The benefits of long-term investing extend beyond low taxes and trading costs.
Although some thought the financial crisis marked the end of long-term investing, it's still easy to find those who at least pay lip service to the virtues of long-term investing. "We invest for the long term" is one of the phrases we hear most often when meeting portfolio managers. Similar testaments to the long term are made by corporate executives and individual investors alike. The professed devotion can make it sound more like a moral imperative than an investment strategy.
Addicted to the Short Term
The reality is that few people actually act with the long term in mind. That's because performance is measured in increasingly shorter increments. For example, executives are notorious for focusing on meeting Wall Street's quarterly earnings expectations. On the mutual fund side, the average equity fund has annual turnover of nearly 100% (although the median is a more reasonable 67%), which suggests that every stock in a portfolio is sold over the course of a year. Most manager bonuses are based on three years or less of performance. Individual investors also struggle with staying committed.
The reason why few people stick with their investments over time is simple: It's really, really hard. Jeremy Siegel has argued that the riskiness of owning stocks shortens as one's holding period lengthens, as volatility smoothes out over time. But, as the financial crisis painfully demonstrated, there are lots of peaks and valleys along the way.
Academics such as Alfred Rappaport, Andrei Shleifer, and Robert Vishny have pointed out (see Rappaport's "The Economics of Short-Term Performance Obsession" and "Equilibrium Short Horizons of Investors and Firms" by Shleifer and Vishny) that making a long-term commitment to an investment actually means accepting far more uncertainty than someone with a shorter time horizon. That's because there's very little visibility in company earnings beyond a few quarters, much less five years or more.

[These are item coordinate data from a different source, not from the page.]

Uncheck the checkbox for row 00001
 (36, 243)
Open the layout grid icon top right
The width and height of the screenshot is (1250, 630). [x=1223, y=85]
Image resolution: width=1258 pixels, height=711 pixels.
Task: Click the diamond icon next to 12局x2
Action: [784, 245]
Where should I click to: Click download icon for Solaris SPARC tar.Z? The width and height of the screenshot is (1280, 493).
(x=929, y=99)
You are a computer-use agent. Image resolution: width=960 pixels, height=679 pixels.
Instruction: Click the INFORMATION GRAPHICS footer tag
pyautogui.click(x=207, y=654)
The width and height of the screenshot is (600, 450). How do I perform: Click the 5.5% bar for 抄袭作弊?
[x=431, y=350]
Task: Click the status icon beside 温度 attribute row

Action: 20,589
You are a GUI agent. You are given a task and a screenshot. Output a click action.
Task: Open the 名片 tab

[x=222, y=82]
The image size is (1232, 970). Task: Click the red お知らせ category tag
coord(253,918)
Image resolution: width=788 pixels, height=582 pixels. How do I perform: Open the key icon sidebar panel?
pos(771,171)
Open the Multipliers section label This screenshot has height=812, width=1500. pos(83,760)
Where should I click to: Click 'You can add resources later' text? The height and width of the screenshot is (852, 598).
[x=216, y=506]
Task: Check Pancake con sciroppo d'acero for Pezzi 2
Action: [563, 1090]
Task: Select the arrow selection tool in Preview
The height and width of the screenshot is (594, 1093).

So with most investors looking for immediate results, few corporate executives and mutual fund managers are inclined to embrace the career risk that comes with making a long-term commitment to a project or company.
Such behavior creates opportunity for those willing to embrace uncertainty. As legendary investor Ben Graham pointed out, a long-term perspective can be one of an individual investor's greatest advantages, as they are not burdened by the need to focus on short-term performance. The theory is that the market rewards those who accept the greater uncertainty that comes with a long time horizon. Low trading costs and improved tax efficiency further sweeten the deal.
The key for fund investors wanting to exploit this edge is to find like-minded fund managers. But that's easier said than done. There are only 105 actively managed equity funds (including both foreign and domestic funds) with a three-year average annual turnover rate of 20% or less. (A 20% annual turnover rate equates to an average holding period of five years.) Of course, many index funds, which often make solid long-term vehicles, have turnover below 20%.
Finding Good Partners
There are several traits common to these truly patient funds: low turnover, meaningful manager ownership, and long manager tenure. (Manager ownership of the fund is particularly important, as it aligns their interests with shareholders'. It's even better if the manager is a principal at the firm, as many long-tenured managers are. Such is the case at Third Avenue; Davis; and Tweedy, Browne for instance. Not surprisingly, funds with low turnover also tend to have long-tenured managers who have low career risk.
Importance of Buy Right
It's far easier for managers who are secure in their jobs to buy out-of-favor stocks that may take years to pay off. Such stocks tend to be less liquid and are potentially less efficiently priced than those that are traded frequently. Firms like Brown Capital Management, Templeton, and American Funds will buy stocks that look cheap relative to a company's long-term prospects, but lack near-term catalysts. This is the trade-off that many such managers are willing to make. But because they are planning on owning a given stock for awhile, such managers often focus more initially on overall company quality. Making a long-term commitment--of any kind--has a way of focusing the mind.
Managers with short time horizons--and perhaps less-secure job prospects--are reluctant to forego visibility and prefer to stick with stocks where they see a catalyst to move the shares within six to 18 months. So, they need to be right often and within a small window of time, which courts its own execution risk.
Long-term investing isn't the only--or necessarily even the best--approach to managing money. But, its advantages extend beyond just low trading costs and taxes. If one does go this route, it's critical to find funds that have proved they can take advantage of the opportunities created by the short-term majority.
Kevin McDevitt is a senior mutual fund analyst with Morningstar.